Сальме снова какое-то время смотрела на часы, склонив голову, будто сомневалась, нет ли тут какого-нибудь подвоха. Идти в магазин было еще рано. Если она выйдет из дому, надо затушить огонь в плите, не то брикет будет полыхать долго, мало ли что может случиться, если она выйдет. В газете «Эдаси» недавно писали о большом пожаре: из-за оставленного без присмотра очага загорелся дом. Сальме выгребла кочергой весь брикет и залила водой. Из ведра поднялся удушливый чад. Сальме заглянула в печь и засомневалась, все ли там прогорело... На всякий случай переставила кастрюлю и плеснула воды в топку. Теперь-то наверняка все затухло. Едва она открыла дверь, впустив в комнату запах свиной картофельной болтушки, на пороге снова появилась Хильдегард во всем своем великолепии, в старом ватнике, с красным лицом, и сказала:
— И того больше! Какого хрена ты там жжешь? Весь дом в гари и копоти.

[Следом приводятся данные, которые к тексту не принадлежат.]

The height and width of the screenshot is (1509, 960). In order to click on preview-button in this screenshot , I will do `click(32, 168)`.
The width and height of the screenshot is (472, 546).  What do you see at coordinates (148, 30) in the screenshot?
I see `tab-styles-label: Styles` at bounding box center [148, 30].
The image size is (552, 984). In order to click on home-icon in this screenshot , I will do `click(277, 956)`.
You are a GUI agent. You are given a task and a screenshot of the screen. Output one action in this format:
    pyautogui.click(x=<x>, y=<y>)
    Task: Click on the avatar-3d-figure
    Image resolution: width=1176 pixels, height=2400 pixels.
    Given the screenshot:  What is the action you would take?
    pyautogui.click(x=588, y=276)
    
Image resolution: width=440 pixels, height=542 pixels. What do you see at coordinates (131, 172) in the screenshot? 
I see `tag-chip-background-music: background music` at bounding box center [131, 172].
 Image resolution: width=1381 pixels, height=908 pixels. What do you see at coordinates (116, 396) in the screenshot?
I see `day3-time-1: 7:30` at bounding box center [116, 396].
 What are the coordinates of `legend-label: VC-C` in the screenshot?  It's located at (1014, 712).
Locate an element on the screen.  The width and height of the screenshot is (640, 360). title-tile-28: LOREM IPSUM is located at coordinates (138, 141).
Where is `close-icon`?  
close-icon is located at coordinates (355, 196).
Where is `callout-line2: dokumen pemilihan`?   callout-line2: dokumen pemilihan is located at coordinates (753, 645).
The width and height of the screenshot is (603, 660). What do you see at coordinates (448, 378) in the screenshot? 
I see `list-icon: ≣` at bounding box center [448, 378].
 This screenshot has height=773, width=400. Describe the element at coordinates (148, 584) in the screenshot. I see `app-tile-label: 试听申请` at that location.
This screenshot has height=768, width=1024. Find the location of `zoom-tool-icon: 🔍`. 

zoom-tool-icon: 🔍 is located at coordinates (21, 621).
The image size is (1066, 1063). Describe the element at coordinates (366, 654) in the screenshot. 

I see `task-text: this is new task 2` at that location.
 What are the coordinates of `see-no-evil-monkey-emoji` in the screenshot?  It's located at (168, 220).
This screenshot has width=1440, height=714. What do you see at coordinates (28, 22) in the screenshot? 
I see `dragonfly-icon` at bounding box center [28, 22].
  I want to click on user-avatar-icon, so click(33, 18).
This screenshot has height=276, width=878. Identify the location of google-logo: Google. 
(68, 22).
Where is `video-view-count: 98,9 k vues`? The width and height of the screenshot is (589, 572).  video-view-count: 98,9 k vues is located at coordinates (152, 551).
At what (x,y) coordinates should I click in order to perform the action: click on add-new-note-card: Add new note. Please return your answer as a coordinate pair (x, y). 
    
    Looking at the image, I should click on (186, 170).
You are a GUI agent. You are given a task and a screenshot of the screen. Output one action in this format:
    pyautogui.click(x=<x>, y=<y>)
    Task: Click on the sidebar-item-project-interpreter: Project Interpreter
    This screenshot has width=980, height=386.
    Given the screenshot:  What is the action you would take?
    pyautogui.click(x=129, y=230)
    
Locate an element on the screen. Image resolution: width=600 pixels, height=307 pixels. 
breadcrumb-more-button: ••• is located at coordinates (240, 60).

Сальме не повернула и головы к телятнице, только передернула плечами:
— Хочу выкурить тебя.
— Еще увидим, кто кого выкурит, раз уж ты на этакое пошла. Старая, не можешь посидеть спокойно, повязать или почитать.
— Я ничего не читаю и не вижу,— резко ответила Сальме.— У меня уже зрение не то. Стану я портить себе глаза. Книги я в библиотеку вернула и больше ни одной не возьму.
Сальме захлопнула дверь и закашлялась.
УТРЕННЯЯ ПРОДЕЛКА
Сальме собралась выйти, она повязала шапку подаренным снохой красным шарфом, взяла черную сумку, взяла палку от метлы. После некоторого колебания она надела черное пальто; говорила же сноха, что, выходя на улицу, надо надевать новое пальто, а не ватник, для кого еще беречь эту обнову. Для кого же, как не для костлявой, отшучивалась Сальме всякий раз, когда надо было надевать верхнюю одежду. Чего доброго, еще запачкаешь новое пальто во дворе, колебалась она.